One commenter in the thread put it well: this is like taking a bicycle to a drag race and publishing a paper saying vehicles are slow. Another compared it to testing 1950s cars and concluding cars can’t hit 60mph. Both comparisons land because they capture the actual structure of the problem. You can’t draw conclusions about a class of objects by testing only the weakest members of that class and treating the results as universal.
The counterargument that comes up in situations like this is that papers take months or years to reach publication, so outdated models are inevitable. That’s a real constraint. Academic publication timelines are genuinely long, and compute budgets are genuinely limited. But that constraint should affect how confident you are in the findings, not how broadly you circulate them. If the paper is constrained to budget models, the headline should be “budget LLMs show weak number sense” — not “LLMs don’t have number sense.”
The social media framing made that leap without hesitation. The thread that drove most of the traffic stated flatly that the paper “just proved LLMs don’t have number sense at all” and that “reasoning models are mostly marketing.” Those are claims about frontier systems that the paper provides zero evidence for. The paper didn’t test reasoning models. It tested the budget tier and published a result about the budget tier.
The actual findings, taken at face value within their proper scope, are useful. Models that rely on cheaper, smaller architectures do seem to exhibit the shortcut over-generalization pattern the paper describes. That’s relevant if you’re deploying those models. The recommendation to use actual calculators and code execution for arithmetic rather than raw LLM outputs is reasonable and has been reasonable for a while regardless of what this paper says. Don’t let the model do arithmetic alone on anything that matters — use tools. That’s just correct practice.
But there’s a meaningful difference between “here’s a limitation of budget models that practitioners should know about” and “AI can’t do math and reasoning is marketing.” The SenseMath paper is closer to the first. The thread pushing it made it sound like the second, and 237K people saw that framing before most of them ever looked at the methodology.
This is a pattern worth noticing in how AI research spreads. Papers that test weak models and reach negative conclusions about AI capabilities tend to spread faster than papers that test strong models and find more nuanced results. Partly that’s because negative findings feel counterintuitive given the current climate of AI enthusiasm, so they feel revelatory. But the strength of a finding is not determined by how counterintuitive it is. It’s determined by what was actually tested.

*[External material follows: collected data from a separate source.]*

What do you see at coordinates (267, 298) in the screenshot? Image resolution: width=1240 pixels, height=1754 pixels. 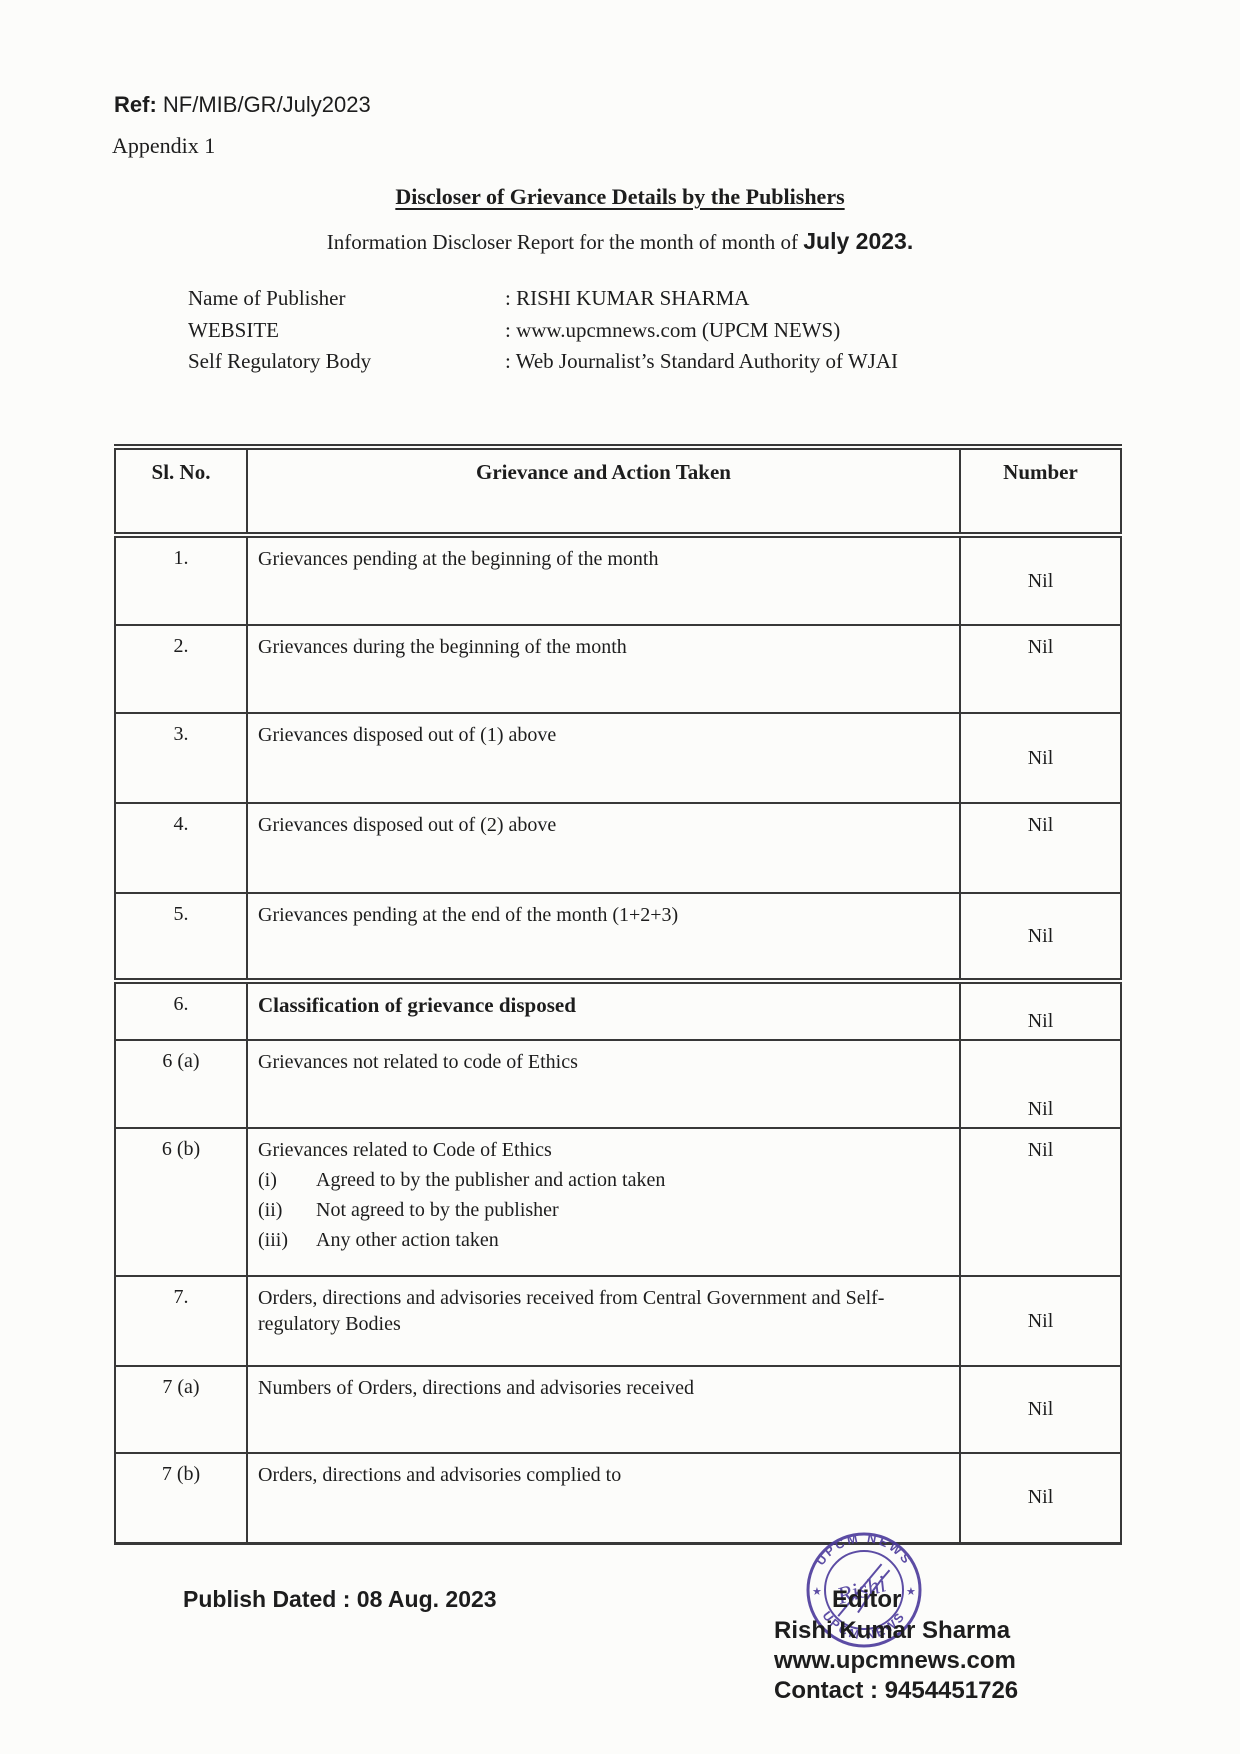 I see `publisher-name-label: Name of Publisher` at bounding box center [267, 298].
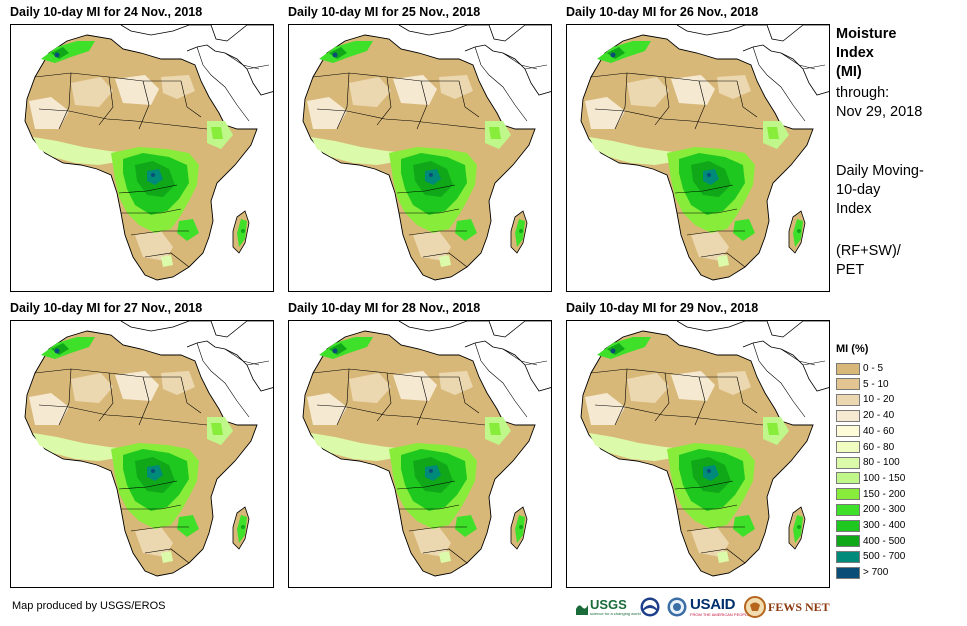 Image resolution: width=967 pixels, height=626 pixels. I want to click on legend-label: 5 - 10, so click(876, 384).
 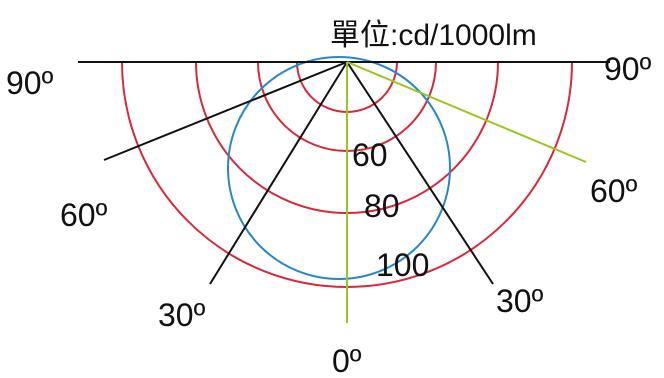 What do you see at coordinates (347, 360) in the screenshot?
I see `angle-label-0: 0º` at bounding box center [347, 360].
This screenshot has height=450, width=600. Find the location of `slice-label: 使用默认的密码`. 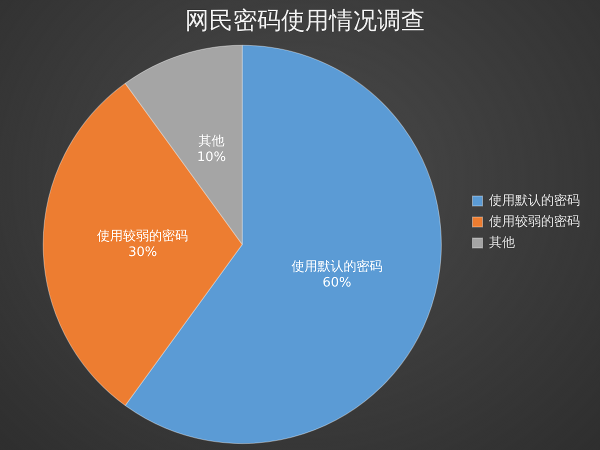

slice-label: 使用默认的密码 is located at coordinates (336, 268).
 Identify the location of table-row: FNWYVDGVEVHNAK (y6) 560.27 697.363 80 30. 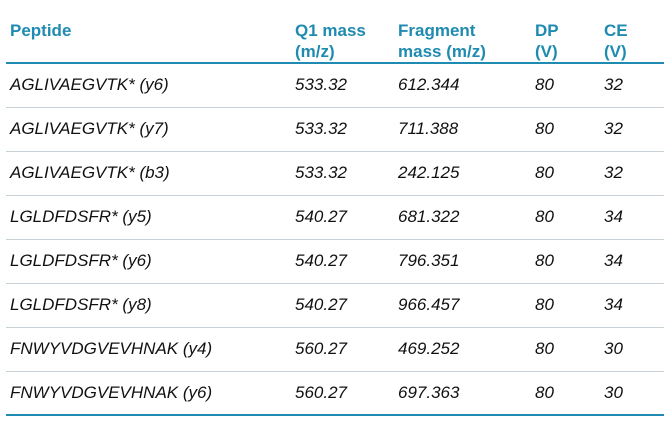
(335, 393).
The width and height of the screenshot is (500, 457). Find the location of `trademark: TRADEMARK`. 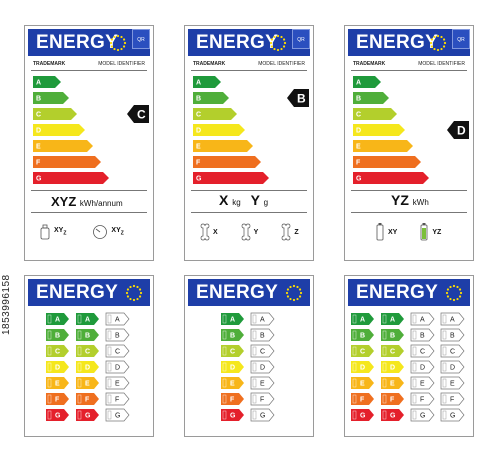

trademark: TRADEMARK is located at coordinates (210, 64).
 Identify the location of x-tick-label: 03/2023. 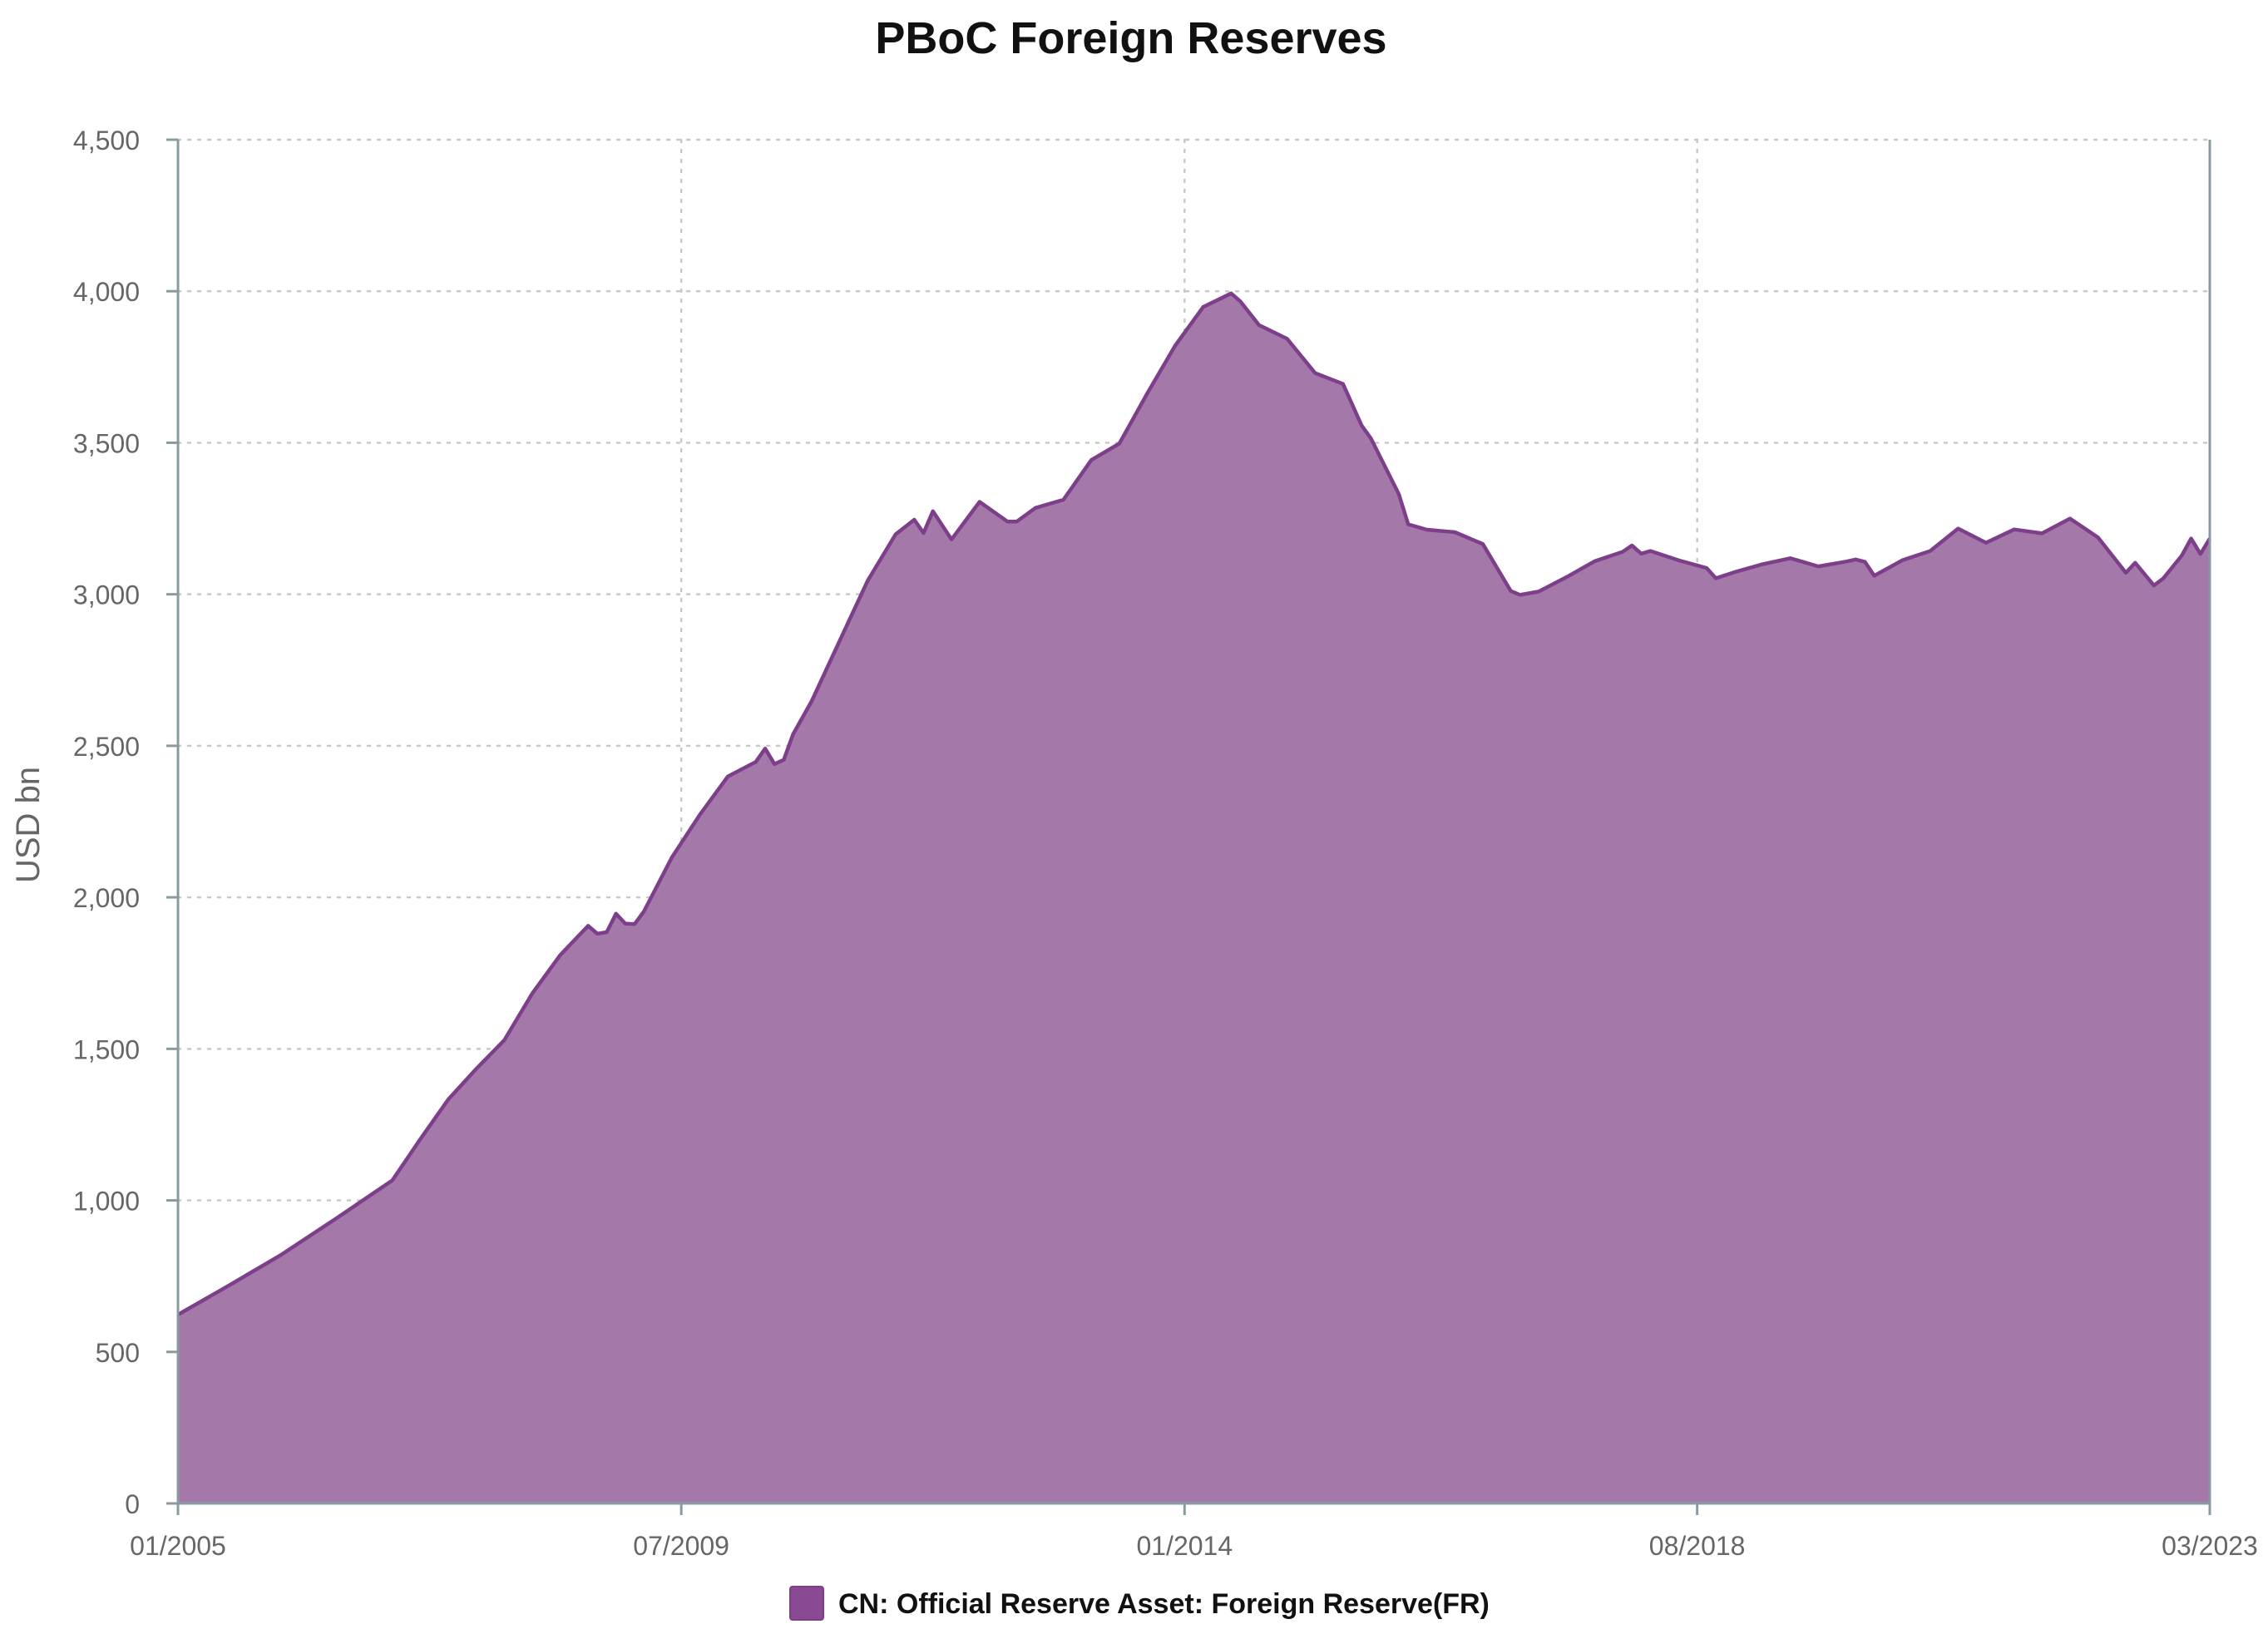
(2210, 1546).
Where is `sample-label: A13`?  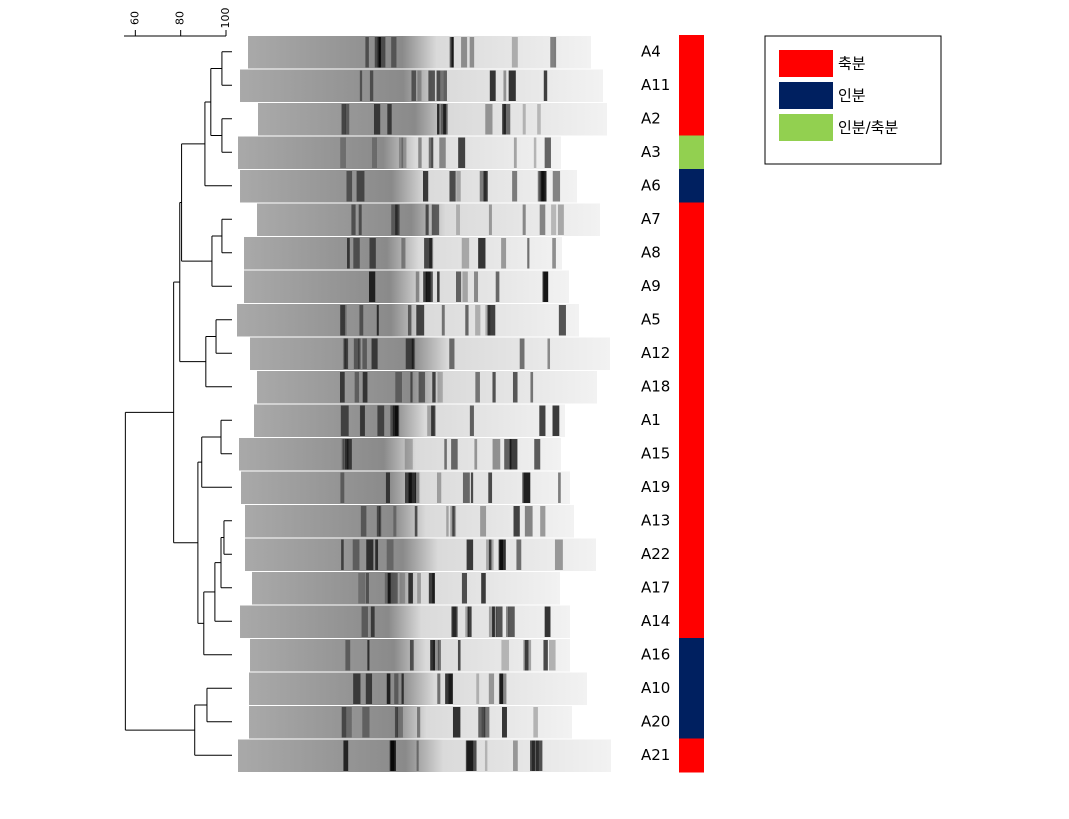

This dynamic is similar to what happens with benchmark releases — see the discussion around ARC-AGI-3, where the framing of results outpaced what the methodology actually supported.
The benchmark itself is publicly available at the GitHub repo linked in the paper. Anyone can run it against GPT-5.2, Claude Opus 4.5, or Gemini 3 Pro. That reproduction hasn’t happened at scale yet. Until it does, the paper’s findings should be understood as applying to the specific five models tested — not to LLMs as a category. The paper is a reasonable contribution to the literature on numerical reasoning in smaller models. The claim that it proved something fundamental about LLMs broadly is not supported by the methodology, and that distinction matters every time someone cites this paper as evidence that AI can’t do math.